Une année de ransomwares = une slide chargée (cliquez sur l’image pour agrandir)
La présentation était également l’occasion de tordre le cou à quelques idées préconçues : ainsi, si le phishing est fréquemment vu comme la principale porte d’entrée des cybercriminels, les orateurs Sylvain Correia Prazeres et Pierre Antoine Bonifacio rappellent que la technique n’est utilisée que dans 10 % des attaques. « Il y a d’autres vecteurs d’intrusions qui sont très largement utilisés et qu’il ne faudrait pas occulter » : infection via RDP, ou en exploitant une faille de sécurité dans un équipement type VPN, achat d’identifiants d’authentification valides sur une place de marché illégale. Les e-mails malveillants ne sont pas les seuls vecteurs d’infection initiale des attaquants, comme le montrait également la présentation de Franck Veysset, qui revenait sur le gain en popularité de techniques de bourrage d’identifiants (credential stuffing) ou le piratage de VPN d’entreprises.
Le Panocrim a également été l’occasion de revenir sur les différentes stratégies en matière de communication de crise, une discipline à laquelle les entreprises victimes d’attaques informatiques doivent parfois se frotter, de gré ou de force. « En la matière, on peut voir deux écoles : si les entreprises françaises optent généralement pour la discrétion et une communication a minima, on a pu voir à l’étranger des sociétés comme Norsk Hydro qui a opté pour une transparence totale de leur processus de gestion de crise » résumait l’avocate Garance Mathias.
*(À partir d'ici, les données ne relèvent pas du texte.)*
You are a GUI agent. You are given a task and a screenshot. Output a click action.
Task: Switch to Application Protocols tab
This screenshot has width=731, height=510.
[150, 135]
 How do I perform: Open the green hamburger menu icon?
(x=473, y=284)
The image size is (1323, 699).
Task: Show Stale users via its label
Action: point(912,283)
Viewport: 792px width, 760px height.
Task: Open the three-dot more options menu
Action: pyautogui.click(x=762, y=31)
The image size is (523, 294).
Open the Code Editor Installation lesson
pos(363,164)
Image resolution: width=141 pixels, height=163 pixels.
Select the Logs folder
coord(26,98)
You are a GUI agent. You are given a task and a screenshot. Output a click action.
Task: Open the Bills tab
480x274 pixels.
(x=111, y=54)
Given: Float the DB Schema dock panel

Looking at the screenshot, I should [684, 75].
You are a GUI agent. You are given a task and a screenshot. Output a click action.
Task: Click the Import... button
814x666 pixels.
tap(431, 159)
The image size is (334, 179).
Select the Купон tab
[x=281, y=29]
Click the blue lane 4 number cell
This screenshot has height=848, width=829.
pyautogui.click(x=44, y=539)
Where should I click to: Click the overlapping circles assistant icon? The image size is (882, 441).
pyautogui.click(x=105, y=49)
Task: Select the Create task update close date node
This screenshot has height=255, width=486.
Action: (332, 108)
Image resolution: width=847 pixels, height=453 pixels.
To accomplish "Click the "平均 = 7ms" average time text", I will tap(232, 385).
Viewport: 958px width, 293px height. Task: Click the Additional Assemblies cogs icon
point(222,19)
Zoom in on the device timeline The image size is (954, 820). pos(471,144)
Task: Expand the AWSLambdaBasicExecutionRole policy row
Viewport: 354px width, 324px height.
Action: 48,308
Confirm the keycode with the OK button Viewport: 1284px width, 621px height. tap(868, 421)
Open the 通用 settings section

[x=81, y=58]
La pression des marchés publics joue évidemment un rôle dans les choix de communication.
Coup d’œil dans le rétro
Catherine Chambon, sous-directrice de la lutte contre la cybercriminalité à la Direction centrale de la police judiciaire, est venue présenter le travail de la police en matière de lutte contre la cybercriminalité. L’occasion de faire un rapide retour sur les principales affaires de 2019 : l’arrestation des auteurs d’e-mails de sextortion ou des braqueurs de la plateforme d’échange de cryptomonnaie GateHub, « le braquage du siècle, mais complètement indolore » selon la sous-directrice, qui rappelle également l’arrivée prochaine de la plateforme de plaintes en ligne THESEE.
Le Panocrim s’est penché sur les attaques visant la supply chain, une tendance soulignée par l’Anssi dans son rapport d’octobre 2019, ainsi que sur le marché des données personnelles volées, devenu une manne d’informations précieuses pour les escrocs et cybercriminels.
L’Enisa est venu conclure cette présentation en rappelant les principales missions de l’agence européenne de sécurité des réseaux d’information et ses principales avancées en matière législative.
Pour ses 20 ans, le Panocrim du Clusif s’offre donc une rétrospective exhaustive sur une année chargée ainsi que sur deux décennies d’évolution. Un coup d’œil dans le rétro rythmé par la projection de plusieurs reportages sur les premières grandes paniques liées aux attaques informatiques, comme ce JT de 20 heures datant de 1992 sur le virus Michelangelo. Des images qui font aujourd’hui sourire, mais qui rappellent que 20 ans plus tard, le problème de la sécurité informatique est loin d’être réglé.